# YOUR GOAL
Rewrite the items from the line with "spread (305, 1005)" through the line with "point [419, 582]", replacing "advice" with "guidance" and leaving everything else unchanged.

Entries for locating text and elements
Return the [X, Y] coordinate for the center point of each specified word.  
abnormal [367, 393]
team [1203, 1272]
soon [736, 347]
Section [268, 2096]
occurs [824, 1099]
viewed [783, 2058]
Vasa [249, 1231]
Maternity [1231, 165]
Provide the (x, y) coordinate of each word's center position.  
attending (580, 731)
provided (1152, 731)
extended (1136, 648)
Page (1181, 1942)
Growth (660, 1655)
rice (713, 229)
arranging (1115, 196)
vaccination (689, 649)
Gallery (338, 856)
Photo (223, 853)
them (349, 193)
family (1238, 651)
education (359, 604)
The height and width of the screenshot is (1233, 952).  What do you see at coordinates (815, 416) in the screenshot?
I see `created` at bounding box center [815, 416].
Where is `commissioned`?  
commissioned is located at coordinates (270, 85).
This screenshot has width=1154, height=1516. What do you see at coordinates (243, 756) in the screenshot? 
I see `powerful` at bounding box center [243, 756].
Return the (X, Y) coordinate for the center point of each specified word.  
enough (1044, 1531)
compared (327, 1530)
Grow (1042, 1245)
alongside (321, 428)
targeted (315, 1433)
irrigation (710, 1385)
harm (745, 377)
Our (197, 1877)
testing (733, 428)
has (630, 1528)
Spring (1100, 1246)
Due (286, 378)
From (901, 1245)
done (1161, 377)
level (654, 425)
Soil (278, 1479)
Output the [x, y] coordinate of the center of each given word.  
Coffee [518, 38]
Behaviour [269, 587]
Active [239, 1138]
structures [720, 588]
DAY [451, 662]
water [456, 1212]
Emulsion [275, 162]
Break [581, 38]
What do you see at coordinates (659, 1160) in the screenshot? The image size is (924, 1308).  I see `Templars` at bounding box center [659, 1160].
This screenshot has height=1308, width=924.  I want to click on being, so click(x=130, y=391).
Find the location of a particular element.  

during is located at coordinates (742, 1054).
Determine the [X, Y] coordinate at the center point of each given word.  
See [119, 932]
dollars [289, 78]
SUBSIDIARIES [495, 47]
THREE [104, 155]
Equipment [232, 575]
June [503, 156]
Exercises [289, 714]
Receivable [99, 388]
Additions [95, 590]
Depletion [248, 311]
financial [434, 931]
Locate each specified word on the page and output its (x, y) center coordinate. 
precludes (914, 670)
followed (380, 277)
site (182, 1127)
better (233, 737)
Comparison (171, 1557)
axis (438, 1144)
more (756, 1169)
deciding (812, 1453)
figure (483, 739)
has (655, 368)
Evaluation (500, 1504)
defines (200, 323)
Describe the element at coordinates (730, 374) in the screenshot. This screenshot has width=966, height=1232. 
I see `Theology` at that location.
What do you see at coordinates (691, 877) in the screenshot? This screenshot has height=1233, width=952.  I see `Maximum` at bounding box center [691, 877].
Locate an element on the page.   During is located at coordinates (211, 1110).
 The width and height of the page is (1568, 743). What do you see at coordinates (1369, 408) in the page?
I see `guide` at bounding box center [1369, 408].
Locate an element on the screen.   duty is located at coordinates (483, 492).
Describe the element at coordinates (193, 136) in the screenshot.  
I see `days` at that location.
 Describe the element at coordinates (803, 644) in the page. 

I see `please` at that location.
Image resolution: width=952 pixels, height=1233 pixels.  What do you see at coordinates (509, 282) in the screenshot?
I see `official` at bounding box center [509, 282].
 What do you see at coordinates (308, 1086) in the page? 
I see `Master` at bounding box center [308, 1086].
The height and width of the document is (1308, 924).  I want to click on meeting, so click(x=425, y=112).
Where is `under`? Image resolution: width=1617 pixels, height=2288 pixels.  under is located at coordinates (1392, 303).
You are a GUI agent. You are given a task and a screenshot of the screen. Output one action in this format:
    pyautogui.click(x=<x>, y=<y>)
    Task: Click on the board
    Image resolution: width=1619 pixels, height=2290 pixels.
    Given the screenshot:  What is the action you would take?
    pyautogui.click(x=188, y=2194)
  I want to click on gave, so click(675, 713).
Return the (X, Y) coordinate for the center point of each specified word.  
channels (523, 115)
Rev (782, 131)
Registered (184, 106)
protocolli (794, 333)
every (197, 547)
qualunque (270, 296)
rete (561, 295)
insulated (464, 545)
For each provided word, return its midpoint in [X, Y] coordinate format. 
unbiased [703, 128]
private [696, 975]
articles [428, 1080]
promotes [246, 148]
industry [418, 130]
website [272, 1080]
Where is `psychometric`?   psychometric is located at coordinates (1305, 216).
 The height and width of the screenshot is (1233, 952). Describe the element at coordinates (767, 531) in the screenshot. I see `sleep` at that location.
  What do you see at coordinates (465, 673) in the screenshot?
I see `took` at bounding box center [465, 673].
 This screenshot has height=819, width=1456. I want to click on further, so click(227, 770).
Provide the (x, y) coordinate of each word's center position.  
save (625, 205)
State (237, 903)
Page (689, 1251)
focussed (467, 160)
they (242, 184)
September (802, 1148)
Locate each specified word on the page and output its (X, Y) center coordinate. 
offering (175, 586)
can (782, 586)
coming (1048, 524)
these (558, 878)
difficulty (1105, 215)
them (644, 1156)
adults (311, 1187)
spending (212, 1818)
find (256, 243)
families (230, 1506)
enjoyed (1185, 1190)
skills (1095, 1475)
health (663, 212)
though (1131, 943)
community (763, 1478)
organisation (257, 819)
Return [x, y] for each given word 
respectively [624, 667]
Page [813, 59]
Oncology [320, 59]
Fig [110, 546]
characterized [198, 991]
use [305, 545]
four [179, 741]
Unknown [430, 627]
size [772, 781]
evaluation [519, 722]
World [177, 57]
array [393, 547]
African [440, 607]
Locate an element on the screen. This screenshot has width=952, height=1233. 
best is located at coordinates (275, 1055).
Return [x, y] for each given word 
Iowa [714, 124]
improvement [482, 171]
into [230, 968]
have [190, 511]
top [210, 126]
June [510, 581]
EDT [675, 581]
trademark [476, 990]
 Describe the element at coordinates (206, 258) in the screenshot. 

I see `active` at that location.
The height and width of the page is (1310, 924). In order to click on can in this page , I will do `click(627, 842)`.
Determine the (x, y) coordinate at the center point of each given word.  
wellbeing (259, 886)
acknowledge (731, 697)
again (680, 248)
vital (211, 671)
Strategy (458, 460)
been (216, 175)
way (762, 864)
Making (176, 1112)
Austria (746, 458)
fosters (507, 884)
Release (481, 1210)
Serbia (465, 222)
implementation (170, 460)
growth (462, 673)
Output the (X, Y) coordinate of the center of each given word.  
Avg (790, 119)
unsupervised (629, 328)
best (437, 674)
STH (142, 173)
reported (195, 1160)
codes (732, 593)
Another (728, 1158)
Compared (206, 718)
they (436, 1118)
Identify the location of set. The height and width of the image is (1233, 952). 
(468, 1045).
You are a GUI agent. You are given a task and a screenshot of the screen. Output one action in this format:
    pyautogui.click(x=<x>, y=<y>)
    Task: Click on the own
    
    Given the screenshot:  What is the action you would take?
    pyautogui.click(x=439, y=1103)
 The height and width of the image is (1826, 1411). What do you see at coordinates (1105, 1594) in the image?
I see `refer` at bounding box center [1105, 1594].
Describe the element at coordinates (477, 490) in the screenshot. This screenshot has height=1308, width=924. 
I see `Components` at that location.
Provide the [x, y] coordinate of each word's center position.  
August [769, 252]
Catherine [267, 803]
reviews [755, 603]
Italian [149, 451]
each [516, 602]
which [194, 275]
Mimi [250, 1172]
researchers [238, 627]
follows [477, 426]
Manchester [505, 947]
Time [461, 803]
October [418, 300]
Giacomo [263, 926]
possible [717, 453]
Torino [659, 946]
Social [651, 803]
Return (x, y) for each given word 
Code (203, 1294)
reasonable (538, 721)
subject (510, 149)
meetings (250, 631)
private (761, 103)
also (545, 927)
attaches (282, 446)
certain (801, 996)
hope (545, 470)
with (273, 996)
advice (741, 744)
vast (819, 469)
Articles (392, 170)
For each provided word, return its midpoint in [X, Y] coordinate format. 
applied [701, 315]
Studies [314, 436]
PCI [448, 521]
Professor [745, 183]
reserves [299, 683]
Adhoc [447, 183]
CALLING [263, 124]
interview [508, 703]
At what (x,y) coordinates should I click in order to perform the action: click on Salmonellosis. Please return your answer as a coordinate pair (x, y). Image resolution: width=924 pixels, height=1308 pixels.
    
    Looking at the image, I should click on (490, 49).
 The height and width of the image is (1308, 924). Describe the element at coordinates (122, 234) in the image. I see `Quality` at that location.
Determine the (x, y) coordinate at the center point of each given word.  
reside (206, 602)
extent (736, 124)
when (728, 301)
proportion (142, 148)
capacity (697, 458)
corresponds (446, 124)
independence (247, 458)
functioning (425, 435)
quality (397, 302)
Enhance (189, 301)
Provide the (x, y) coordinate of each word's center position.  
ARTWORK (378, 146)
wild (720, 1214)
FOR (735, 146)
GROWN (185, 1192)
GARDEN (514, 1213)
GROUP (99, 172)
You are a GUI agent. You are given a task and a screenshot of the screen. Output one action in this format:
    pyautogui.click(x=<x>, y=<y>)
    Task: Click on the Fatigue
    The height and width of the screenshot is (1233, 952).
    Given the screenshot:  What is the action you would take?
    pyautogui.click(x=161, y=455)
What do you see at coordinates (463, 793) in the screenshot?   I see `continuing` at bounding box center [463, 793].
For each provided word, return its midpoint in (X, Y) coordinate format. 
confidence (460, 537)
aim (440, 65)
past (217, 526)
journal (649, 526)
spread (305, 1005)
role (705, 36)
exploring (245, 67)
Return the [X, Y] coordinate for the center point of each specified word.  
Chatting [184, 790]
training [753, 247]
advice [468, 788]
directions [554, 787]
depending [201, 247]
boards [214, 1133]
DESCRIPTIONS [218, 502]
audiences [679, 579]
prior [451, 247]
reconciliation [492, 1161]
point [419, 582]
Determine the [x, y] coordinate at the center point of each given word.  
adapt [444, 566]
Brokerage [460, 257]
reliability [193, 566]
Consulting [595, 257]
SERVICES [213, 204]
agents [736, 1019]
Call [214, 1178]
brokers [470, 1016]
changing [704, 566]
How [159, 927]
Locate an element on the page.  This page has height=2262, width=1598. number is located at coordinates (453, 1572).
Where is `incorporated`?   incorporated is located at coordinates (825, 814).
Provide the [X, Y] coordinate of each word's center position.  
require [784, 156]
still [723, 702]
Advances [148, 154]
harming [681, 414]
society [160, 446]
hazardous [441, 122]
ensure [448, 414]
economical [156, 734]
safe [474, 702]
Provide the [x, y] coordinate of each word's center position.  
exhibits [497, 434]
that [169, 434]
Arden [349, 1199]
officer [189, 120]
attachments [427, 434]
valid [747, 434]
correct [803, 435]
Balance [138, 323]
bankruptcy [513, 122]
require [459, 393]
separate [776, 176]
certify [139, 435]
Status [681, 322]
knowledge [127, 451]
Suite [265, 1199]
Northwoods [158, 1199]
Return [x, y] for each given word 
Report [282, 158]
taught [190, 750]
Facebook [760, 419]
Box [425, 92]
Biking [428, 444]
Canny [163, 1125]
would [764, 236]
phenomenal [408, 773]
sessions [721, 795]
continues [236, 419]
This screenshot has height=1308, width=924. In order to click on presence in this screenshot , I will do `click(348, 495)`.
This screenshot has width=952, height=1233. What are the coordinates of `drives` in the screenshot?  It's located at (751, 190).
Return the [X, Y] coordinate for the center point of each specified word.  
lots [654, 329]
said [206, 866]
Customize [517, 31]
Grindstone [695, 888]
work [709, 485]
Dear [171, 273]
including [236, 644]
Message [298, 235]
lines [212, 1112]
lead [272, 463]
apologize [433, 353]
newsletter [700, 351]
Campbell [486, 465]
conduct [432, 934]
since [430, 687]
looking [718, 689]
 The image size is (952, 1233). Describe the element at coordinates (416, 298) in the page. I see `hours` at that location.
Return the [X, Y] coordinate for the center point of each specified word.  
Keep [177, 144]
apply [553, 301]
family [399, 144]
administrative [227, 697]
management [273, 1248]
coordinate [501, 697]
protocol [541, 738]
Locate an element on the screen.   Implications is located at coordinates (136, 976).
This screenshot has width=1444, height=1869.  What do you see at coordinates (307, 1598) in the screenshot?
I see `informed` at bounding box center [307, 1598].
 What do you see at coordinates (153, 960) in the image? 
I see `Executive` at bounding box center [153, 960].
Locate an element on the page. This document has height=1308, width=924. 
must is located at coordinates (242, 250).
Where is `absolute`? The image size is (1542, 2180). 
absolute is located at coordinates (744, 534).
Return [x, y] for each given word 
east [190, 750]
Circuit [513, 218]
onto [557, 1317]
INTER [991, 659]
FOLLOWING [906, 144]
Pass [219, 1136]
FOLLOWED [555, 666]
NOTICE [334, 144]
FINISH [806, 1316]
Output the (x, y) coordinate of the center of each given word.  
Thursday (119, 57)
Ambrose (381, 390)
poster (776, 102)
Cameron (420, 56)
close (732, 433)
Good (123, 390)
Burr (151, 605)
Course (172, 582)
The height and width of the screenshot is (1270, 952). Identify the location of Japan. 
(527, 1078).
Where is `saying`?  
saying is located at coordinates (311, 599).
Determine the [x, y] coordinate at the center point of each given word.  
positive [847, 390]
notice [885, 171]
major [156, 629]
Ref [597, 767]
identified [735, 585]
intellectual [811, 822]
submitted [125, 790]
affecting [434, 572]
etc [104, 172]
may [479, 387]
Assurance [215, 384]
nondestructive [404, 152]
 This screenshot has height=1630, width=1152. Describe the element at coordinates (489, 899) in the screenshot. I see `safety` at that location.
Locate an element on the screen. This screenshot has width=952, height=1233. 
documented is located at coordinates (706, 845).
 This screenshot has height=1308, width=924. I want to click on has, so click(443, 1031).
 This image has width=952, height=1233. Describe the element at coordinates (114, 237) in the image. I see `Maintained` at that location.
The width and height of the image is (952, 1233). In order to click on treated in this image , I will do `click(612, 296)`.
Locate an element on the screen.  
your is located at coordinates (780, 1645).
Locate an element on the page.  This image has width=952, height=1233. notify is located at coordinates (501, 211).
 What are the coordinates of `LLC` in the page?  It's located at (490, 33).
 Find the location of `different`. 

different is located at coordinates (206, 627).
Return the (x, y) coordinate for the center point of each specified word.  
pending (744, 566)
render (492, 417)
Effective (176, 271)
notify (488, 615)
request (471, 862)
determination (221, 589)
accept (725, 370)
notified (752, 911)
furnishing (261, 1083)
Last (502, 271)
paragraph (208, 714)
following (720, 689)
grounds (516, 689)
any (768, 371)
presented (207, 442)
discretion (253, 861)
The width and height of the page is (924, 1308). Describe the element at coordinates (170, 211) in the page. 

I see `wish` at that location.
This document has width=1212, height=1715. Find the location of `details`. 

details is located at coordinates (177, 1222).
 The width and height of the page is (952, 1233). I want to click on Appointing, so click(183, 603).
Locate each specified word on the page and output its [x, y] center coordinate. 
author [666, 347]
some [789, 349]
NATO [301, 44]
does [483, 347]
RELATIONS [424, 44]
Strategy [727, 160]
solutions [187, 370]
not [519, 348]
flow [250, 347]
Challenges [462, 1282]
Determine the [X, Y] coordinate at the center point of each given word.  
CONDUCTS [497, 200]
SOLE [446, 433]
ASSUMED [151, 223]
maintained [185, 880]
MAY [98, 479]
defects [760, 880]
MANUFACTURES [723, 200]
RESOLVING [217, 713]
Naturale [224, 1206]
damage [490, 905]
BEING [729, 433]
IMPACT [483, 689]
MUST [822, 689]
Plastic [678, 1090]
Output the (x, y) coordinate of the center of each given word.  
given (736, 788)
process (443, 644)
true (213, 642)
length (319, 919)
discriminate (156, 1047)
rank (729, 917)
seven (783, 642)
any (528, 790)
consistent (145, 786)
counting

# CORRECT RESULT
spread (305, 1005)
role (705, 36)
exploring (245, 67)
Return the [X, Y] coordinate for the center point of each specified word.  
Chatting [184, 790]
training [753, 247]
guidance [468, 788]
directions [554, 787]
depending [201, 247]
boards [214, 1133]
DESCRIPTIONS [218, 502]
audiences [679, 579]
prior [451, 247]
reconciliation [492, 1161]
point [419, 582]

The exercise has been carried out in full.